Skip Navigation
  1. BlackBerry Docs
  2. Configuring Office 365 Modern Authentication for BlackBerry Dynamics Apps
  3. Enabling modern authentication for the Mail service in BEMS
  4. Enable modern authentication for the Mail service in BEMS
  5. Import the trusted mutual TLS certificates into the BEMS keystore

Import the trusted mutual TLS certificates into the
BEMS
 keystore

In environments where the metadata endpoint is protected by mutual TLS authentication, you must import the mutual TLS certificate into the
BEMS
 keystore. Adding this certificate allows
BEMS
 respond to mutual TLS verification requests as required. Use DBManager to import the certificates. By default, DBManager is located in the installation folder at  <
drive
>:\GoodEnterpriseMobilityServer\GoodEnterpriseMobilityServer\DBManager. 

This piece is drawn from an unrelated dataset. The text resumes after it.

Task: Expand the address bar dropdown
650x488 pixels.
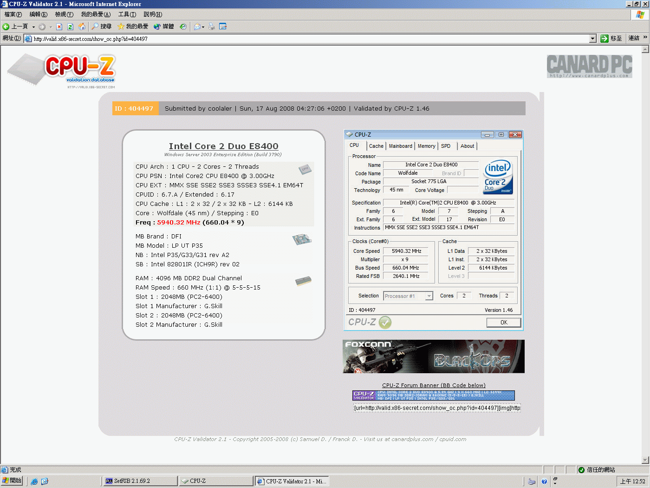Action: (x=593, y=39)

Save a copy of the .pfx certificate that you exported from the Certificate Authority to a convenient location on the computer that hosts
BEMS
.
  1. On the computer that hosts the on-premises BEMS, verify that the PATH System variable includes the path to the JAVA directory.

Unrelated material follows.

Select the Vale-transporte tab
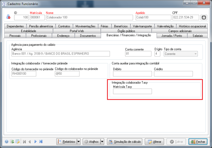This screenshot has height=148, width=212. pos(142,26)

    1. In a command prompt, type
      set | findstr "Path"
      .
    2. Press
      Enter
      .
  2. Import the mutual TLS certificate.
    1. On the computer that hosts
      BEMS
      , in a command prompt run as administrator, navigate to DBManager.
    2. Type,
      tools\dbmanager\target>java -classpath "*" com.good.tools.db.client.Client -dbHost "
      localhost
      " -dbName "
      BEMS_DB_name
      " -dbType sqlserver -action addprivatekey  -keyPassword "password" -p12File "<
      certificate_file-path
      >/<
      file name
      >.pfx" -alias "mutualTLS" -tenantId "default" -integratedAuth true
  3. In the
    Windows
     Service Manager, restart the
    Good Technology Common Services
     service.
  4. Repeat step 4 on each computer that hosts the
    BEMS-Mail
     component.